WORK TO DO. Reproduce the records verbatim, beginning with the line that contains "411x412 pixels. Task: Click" and continuing through the line that contains "pyautogui.click(x=205, y=11)".

Item position entries:
* start *

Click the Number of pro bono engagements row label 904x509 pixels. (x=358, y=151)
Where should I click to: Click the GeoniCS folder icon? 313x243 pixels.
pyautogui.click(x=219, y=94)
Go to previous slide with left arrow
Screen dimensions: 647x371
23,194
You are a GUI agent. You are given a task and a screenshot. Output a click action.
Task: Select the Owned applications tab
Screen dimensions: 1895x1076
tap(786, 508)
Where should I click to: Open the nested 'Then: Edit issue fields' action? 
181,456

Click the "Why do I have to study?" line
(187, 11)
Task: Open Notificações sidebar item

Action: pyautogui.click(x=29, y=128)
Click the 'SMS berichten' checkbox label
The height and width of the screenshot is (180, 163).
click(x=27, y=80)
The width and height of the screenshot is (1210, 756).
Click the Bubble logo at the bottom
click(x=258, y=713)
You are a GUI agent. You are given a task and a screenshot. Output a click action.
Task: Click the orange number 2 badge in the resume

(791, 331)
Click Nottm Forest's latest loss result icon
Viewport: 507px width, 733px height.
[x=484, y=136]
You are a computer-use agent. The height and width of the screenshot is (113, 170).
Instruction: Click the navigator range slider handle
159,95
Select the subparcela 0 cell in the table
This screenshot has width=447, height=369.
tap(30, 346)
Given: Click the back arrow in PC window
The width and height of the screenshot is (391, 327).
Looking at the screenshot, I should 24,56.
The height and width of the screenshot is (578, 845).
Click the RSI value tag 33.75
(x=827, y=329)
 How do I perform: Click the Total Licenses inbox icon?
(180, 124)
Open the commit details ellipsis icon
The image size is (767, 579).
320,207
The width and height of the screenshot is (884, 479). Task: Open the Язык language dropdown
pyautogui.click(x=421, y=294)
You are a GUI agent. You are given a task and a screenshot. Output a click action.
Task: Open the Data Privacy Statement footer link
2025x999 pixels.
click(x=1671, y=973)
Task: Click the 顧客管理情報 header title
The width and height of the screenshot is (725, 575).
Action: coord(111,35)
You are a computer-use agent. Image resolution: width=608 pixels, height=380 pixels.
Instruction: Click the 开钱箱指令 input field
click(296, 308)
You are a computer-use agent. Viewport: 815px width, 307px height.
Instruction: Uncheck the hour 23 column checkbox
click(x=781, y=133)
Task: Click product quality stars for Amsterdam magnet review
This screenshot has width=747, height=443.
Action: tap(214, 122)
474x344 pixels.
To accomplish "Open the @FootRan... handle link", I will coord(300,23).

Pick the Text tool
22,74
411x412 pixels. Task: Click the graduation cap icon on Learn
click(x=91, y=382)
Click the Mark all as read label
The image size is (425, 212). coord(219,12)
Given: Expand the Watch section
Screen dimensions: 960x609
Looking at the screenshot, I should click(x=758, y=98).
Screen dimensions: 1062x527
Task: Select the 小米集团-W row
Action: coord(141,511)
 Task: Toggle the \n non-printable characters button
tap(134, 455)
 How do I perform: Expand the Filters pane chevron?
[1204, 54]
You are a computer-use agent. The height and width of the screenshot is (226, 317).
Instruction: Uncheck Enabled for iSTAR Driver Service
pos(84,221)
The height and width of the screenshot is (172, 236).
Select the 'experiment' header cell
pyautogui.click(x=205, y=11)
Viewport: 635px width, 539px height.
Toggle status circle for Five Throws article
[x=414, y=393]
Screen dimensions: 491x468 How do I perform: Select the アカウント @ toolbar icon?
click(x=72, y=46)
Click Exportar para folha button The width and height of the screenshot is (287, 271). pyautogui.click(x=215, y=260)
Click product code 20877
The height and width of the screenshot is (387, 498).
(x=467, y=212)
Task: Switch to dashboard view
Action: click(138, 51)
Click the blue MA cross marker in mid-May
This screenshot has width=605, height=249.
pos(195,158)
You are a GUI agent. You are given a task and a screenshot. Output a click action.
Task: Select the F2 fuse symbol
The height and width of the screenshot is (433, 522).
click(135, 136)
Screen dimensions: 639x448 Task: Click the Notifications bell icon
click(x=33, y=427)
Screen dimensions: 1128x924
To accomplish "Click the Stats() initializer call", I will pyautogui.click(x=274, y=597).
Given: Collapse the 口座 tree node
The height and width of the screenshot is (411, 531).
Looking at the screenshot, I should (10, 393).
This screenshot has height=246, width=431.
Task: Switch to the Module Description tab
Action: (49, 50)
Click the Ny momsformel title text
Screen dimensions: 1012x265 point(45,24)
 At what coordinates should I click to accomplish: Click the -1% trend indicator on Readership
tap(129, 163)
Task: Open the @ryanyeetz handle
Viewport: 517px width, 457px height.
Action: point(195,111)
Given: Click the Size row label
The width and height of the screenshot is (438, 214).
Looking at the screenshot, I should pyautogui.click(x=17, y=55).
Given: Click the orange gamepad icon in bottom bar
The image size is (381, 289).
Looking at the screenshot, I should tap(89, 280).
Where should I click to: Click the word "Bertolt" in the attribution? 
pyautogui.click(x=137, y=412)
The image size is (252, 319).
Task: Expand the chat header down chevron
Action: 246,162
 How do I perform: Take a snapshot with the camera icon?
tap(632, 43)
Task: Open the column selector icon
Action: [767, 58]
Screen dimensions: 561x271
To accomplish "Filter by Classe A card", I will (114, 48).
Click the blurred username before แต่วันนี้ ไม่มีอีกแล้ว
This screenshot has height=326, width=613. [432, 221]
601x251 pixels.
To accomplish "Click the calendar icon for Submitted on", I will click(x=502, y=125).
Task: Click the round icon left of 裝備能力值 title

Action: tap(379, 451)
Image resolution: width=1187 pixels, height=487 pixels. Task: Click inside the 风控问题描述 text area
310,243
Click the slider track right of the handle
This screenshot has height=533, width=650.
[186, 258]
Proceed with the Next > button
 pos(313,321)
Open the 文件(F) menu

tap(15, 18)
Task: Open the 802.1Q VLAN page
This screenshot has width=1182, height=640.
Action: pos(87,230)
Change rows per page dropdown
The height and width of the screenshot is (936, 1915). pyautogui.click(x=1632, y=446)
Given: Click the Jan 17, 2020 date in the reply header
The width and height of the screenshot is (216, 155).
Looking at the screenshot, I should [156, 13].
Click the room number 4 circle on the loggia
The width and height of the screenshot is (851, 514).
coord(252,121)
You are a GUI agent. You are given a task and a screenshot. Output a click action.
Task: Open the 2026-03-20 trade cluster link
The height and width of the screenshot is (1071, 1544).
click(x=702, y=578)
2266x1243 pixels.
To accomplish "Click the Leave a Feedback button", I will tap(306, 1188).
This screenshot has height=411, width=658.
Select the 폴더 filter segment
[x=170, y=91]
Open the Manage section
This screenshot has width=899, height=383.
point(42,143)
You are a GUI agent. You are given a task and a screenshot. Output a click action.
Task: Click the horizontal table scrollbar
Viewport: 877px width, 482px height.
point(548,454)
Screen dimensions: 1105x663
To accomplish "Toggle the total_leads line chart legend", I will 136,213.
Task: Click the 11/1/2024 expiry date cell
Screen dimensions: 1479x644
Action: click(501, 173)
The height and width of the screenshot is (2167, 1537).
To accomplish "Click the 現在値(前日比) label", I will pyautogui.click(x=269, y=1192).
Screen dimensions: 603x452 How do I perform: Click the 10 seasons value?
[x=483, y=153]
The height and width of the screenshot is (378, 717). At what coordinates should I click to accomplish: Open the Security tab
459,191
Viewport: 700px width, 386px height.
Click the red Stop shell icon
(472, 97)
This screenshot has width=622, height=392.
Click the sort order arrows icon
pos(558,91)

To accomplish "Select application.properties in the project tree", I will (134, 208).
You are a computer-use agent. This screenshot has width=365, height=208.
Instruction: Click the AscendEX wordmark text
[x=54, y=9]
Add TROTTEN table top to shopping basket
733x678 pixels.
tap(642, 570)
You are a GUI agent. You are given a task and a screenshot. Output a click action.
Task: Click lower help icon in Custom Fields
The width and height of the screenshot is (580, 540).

* end *

REPLY TO THE TASK.
411x412 pixels. Task: Click the graduation cap icon on Learn
click(x=91, y=382)
Click the Mark all as read label
The image size is (425, 212). coord(219,12)
Given: Expand the Watch section
Screen dimensions: 960x609
Looking at the screenshot, I should click(x=758, y=98).
Screen dimensions: 1062x527
Task: Select the 小米集团-W row
Action: coord(141,511)
 Task: Toggle the \n non-printable characters button
tap(134, 455)
 How do I perform: Expand the Filters pane chevron?
[1204, 54]
You are a computer-use agent. The height and width of the screenshot is (226, 317).
Instruction: Uncheck Enabled for iSTAR Driver Service
pos(84,221)
The height and width of the screenshot is (172, 236).
Select the 'experiment' header cell
pyautogui.click(x=205, y=11)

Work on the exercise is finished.